# What needs to be done
Output everything in the data from the line containing "At what coordinates" down to the line containing "point(289,173)", both lines included, copied exactly and without the pictures.

# Exercise materials
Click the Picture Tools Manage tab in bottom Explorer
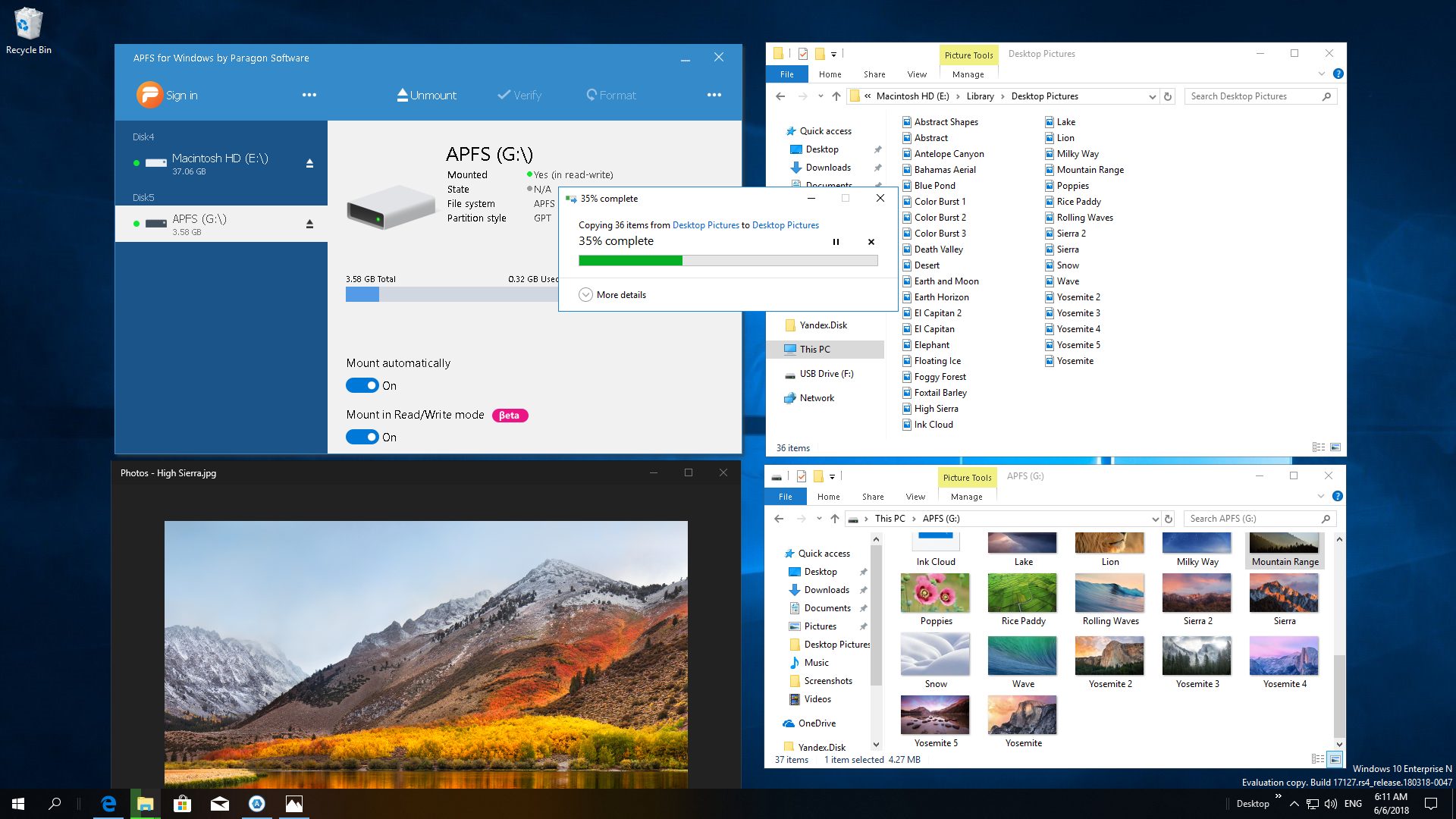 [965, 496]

* * *

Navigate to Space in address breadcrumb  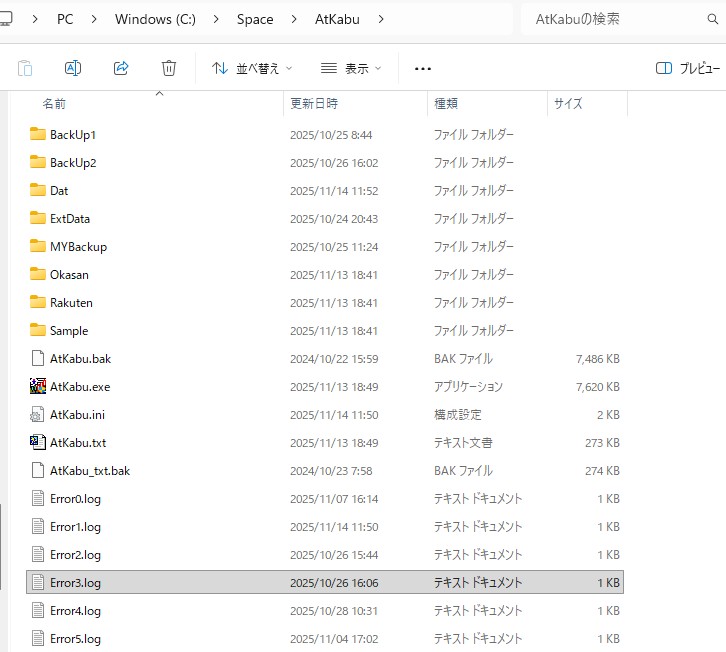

==

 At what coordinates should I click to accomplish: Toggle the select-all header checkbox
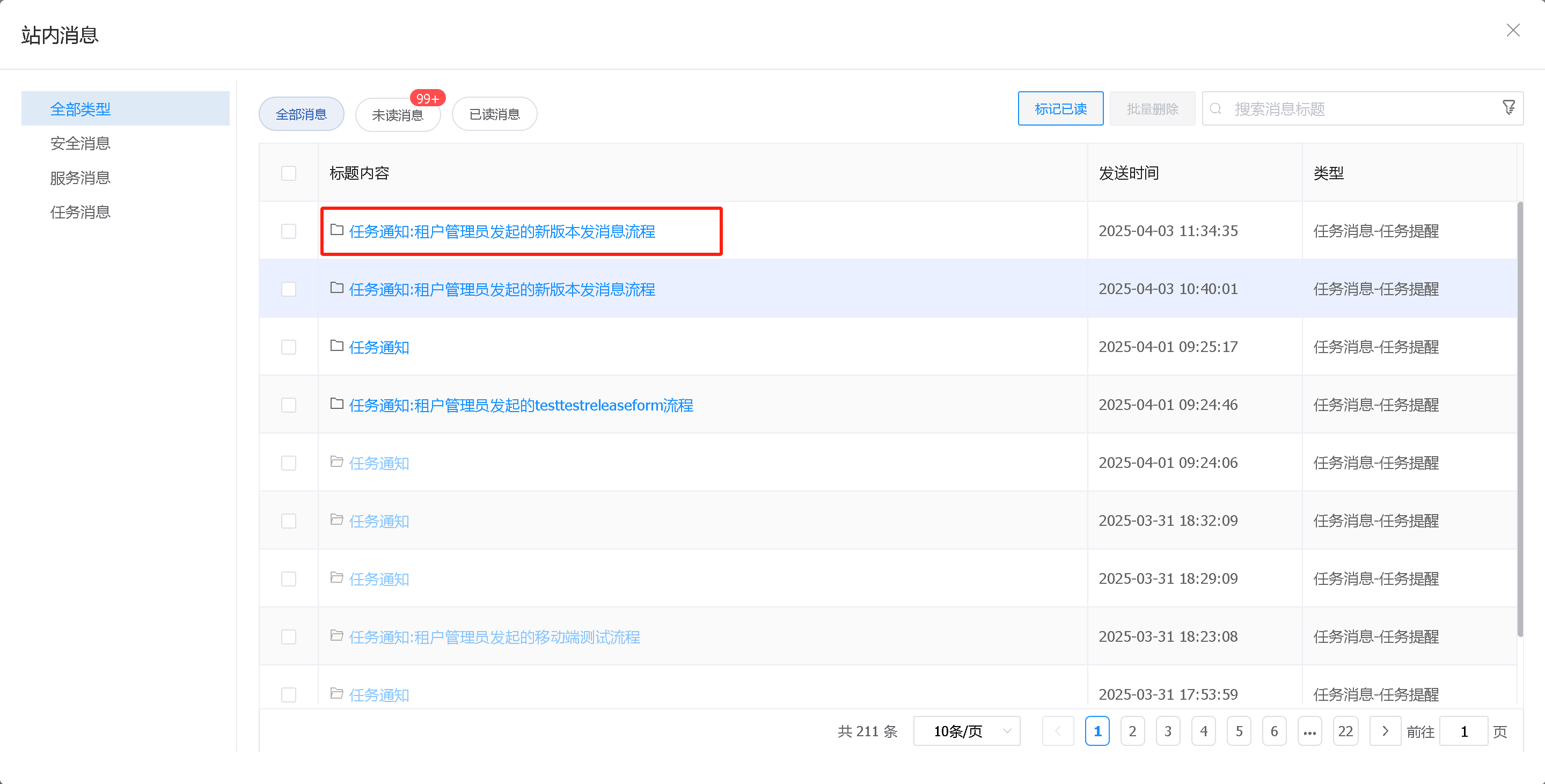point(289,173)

# Right answer
 At what coordinates should I click to accomplish: Toggle the select-all header checkbox
point(289,173)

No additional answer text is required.